▶ **Exercise task**
Format the records below as a JSON list of strings with one string for each line and no blank lines. Leave the pictures out of your answer.

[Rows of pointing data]
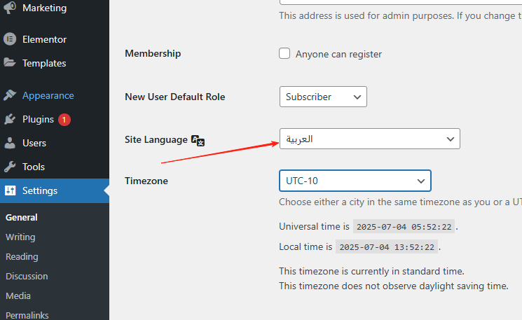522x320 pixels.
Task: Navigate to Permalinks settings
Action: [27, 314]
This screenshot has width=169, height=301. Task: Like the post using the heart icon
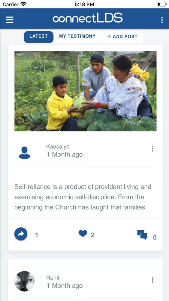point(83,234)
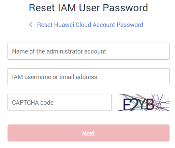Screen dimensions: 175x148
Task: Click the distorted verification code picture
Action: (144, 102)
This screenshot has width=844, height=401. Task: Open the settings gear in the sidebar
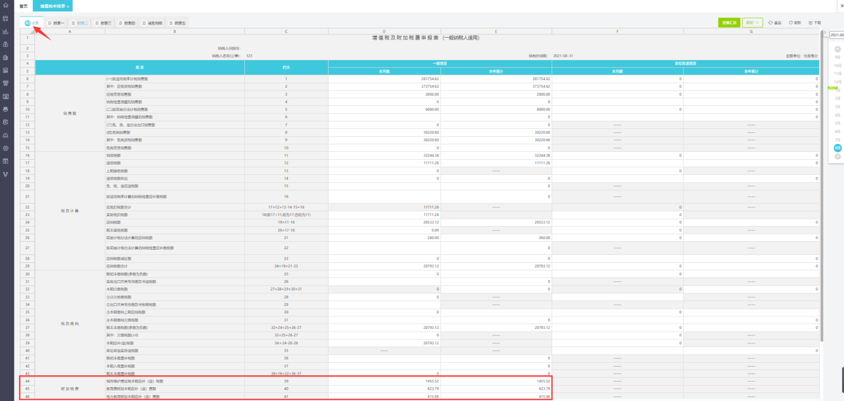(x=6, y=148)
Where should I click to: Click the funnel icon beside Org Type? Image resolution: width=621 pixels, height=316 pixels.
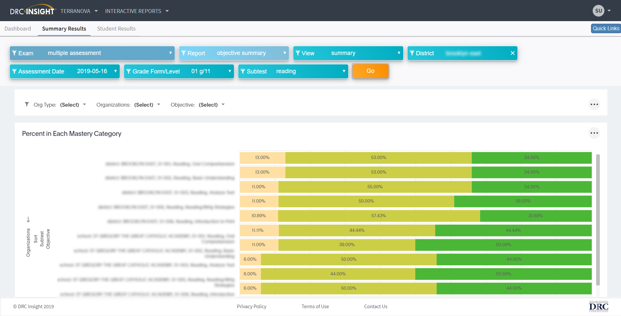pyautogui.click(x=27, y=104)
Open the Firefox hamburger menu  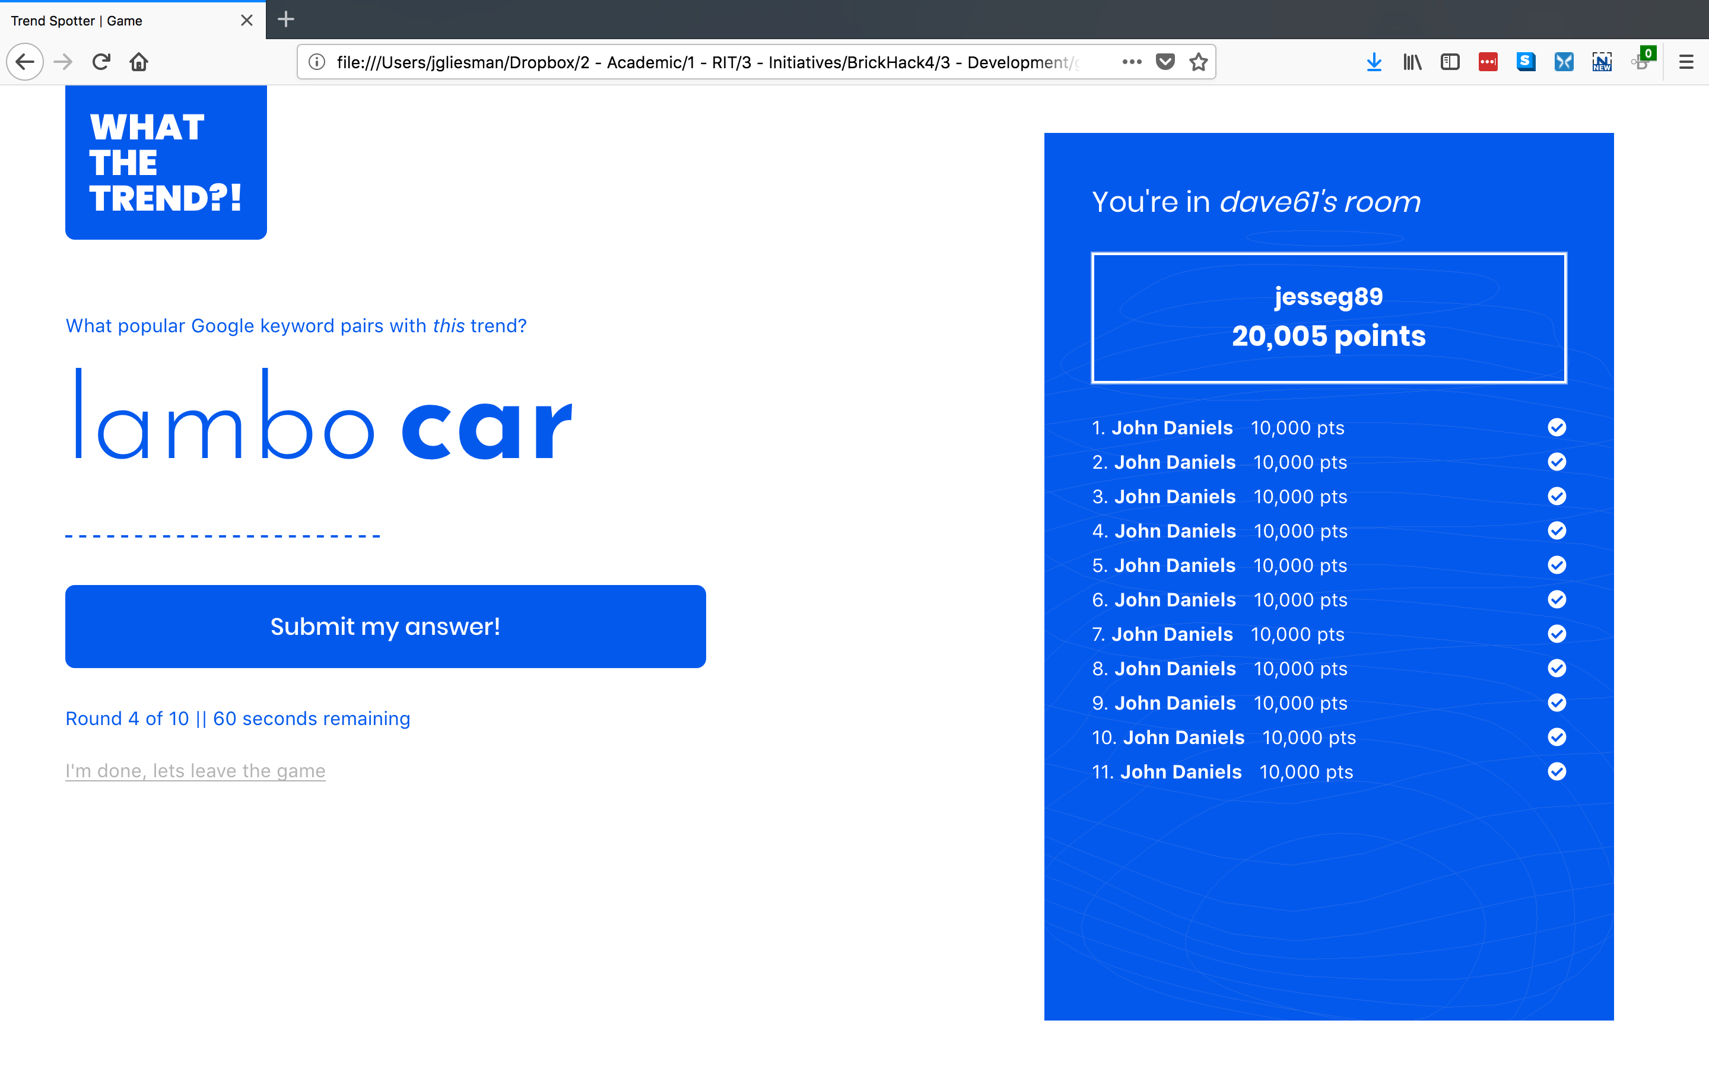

▶ **Answer to the exercise**
[
  "522x320 pixels.",
  "Task: Navigate to Permalinks settings",
  "Action: [27, 314]",
  "This screenshot has width=169, height=301. Task: Like the post using the heart icon",
  "point(83,234)",
  "Screen dimensions: 175x148",
  "Task: Click the distorted verification code picture",
  "Action: (144, 102)",
  "This screenshot has width=844, height=401. Task: Open the settings gear in the sidebar",
  "(x=6, y=148)",
  "Where should I click to: Click the funnel icon beside Org Type? Image resolution: width=621 pixels, height=316 pixels.",
  "pyautogui.click(x=27, y=104)",
  "Open the Firefox hamburger menu  "
]